Pine needles carpet the woodland trails,
and, with its monochrome horizon,
the landscape unfolds and,
even as the days
begin to grow,
you never know where
the moon will be
but that the sun will rise above the barren trees
seems likely for a few more years,
or centuries, or maybe
a millennium or more, but,
at least, this year, I think
that spring will come
and so will summer

and so, for now, to keep them happy
every other morning, I fill the feeder with nuts and seeds and tasty
bits of fruit
and watch for black-capped chickadees
and purple finches, and
dark-eyed juncos,
and maybe one or two black-backed three-toed woodpeckers
or just a few, a trio or a chorus if they will of some black-throated warblers
with something smart to say or
mourning doves or all the Cardinals and their families
come to church just for the day
till evening when I take the feeder in
as once a bear had come in from the woods behind the house
and bent the steel pole it hangs on
like a twig, but
it is not the birds I think of now
who spend their days here, dependable as sun.

No dreams for me
My only two nocturnal visitors are just the two opossum that
come looking for the nuts and seeds and bits of fruit their feathered friends
have scattered in the grass and fallen snow.

I watch for them
am pleased when they return,
old friends should never be forgotten
I shave with Toby’s brush,
badger,
not so unlike opossum,
but he, no,
he will not return.
Ancient peoples, plagues and parents,
no monuments for these,
Perhaps some footprints in the snow will prove that they were here
and as it always seems,
the path leads to our home
welcoming the darkness as it falls
within it
A quiet comfort before the sleep I take alone,
and I,
with you beside me,

all aflutter

Mark Fischweicher has been scratching out poems since junior high school and still hopes it may become a regular thing.

 

The Worst Seat in the House

by Stewart Alter

Fidgeting and uncomposed,
His coat in the way,
He wanted to leave his seat
When the performance began
To join the actors onstage.
He was drawn to the radiance
Of sequenced moments
And exposed intentions
Through lines ripened in memory.
He wanted to be a presence
Close enough to hear their breaths
Rounded into words—
Not, as he now heard,
Coughs in the assembly
Of shadows, in the role
Of the distracted, eavesdropping
On half-completed scenes.
His thoughts mingled and astray,
He turned them toward the vague
And disturbing muttering,
So bitter and blistering
And untransformed by artifice
That he was unsure what to say.
He wanted to leave
The darkness,
But someone had to stay
In the audience, to watch
And to listen,
With no role to play.

Stewart Alter, who joined LP2 in the Fall of 2020, has been writing poetry and painting intermittently before, during and now after a long career in business journalism and corporate communications.

Sleeping

by Stewart Alter

I know nothing about my snoring self,
The loud beast whose breathing chills the village.
I have never heard myself, but have been told
My snoring is the terror of the night.
I know myself only as the dreamer,
Master of the quiet and private signs
Who slips nimbly through night’s animation.
But I have become the cave of the dragon
In which each day ends, the legions of Rome
Milling restlessly in the colonies, threatening
To stir up all laws and languages.
I know myself only as the dreamer
Who was prepared to face the senselessness
Of my own discomforts, not those I imposed.
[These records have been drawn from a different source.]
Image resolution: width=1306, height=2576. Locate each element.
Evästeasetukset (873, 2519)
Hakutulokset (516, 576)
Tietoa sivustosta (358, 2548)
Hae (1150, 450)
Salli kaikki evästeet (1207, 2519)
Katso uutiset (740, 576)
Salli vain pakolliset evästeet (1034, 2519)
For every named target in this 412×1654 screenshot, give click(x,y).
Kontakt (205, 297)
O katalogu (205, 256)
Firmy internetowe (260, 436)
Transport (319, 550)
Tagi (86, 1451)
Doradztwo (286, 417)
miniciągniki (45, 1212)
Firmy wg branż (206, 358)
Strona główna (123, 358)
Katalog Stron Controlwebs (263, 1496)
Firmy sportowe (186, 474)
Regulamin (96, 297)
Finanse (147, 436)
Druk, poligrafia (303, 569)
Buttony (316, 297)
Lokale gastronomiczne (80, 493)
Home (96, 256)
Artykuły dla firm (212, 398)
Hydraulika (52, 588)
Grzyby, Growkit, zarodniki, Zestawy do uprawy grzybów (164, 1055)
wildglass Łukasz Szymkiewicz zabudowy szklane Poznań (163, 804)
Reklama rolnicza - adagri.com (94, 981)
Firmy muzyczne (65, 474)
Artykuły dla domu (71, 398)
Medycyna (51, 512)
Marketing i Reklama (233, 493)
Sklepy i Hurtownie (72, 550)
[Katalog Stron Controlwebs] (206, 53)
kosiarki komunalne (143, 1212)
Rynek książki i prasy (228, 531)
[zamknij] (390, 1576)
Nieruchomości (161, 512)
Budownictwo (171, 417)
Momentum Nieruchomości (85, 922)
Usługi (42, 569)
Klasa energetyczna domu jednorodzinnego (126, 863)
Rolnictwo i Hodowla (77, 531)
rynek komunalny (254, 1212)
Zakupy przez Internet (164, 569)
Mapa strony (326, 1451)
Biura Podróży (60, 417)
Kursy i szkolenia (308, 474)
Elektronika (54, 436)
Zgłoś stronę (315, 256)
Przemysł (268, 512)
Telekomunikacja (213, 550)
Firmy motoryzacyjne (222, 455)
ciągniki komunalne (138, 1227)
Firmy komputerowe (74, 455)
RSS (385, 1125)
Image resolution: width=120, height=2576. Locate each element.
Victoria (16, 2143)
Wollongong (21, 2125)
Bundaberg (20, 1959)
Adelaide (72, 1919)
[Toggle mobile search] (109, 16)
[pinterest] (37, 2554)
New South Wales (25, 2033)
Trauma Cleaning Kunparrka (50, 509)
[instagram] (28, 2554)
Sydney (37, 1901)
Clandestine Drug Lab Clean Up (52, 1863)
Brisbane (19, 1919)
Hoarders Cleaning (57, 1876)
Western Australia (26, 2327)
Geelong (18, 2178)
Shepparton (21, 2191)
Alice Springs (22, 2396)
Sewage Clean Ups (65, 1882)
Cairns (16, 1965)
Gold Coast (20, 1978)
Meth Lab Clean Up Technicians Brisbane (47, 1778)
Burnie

I wish now that I had known success
Was the blessing of sleeping silently—
The foxhole fellowship of hiding unheard
Together for weeks to surprise the enemy,
The lovers’ afterlude when satellite minds
Regain their orbits in expanding space.

For I had envisioned a different end for myself:
Old man beneath a broad suburban tree,
Lying on my back, and pedaling from leaf to leaf
Until I reached the sky,
I would return outside one evening
To climb and doze off, undiscovered
Until a few mornings later,
Casually I would be spotted,
Huddled in the branches,
Dear old eccentric.

Stewart Alter, who joined LP2 in the Fall of 2020, has been writing poetry and painting intermittently before, during and now after a long career in business journalism and corporate communications.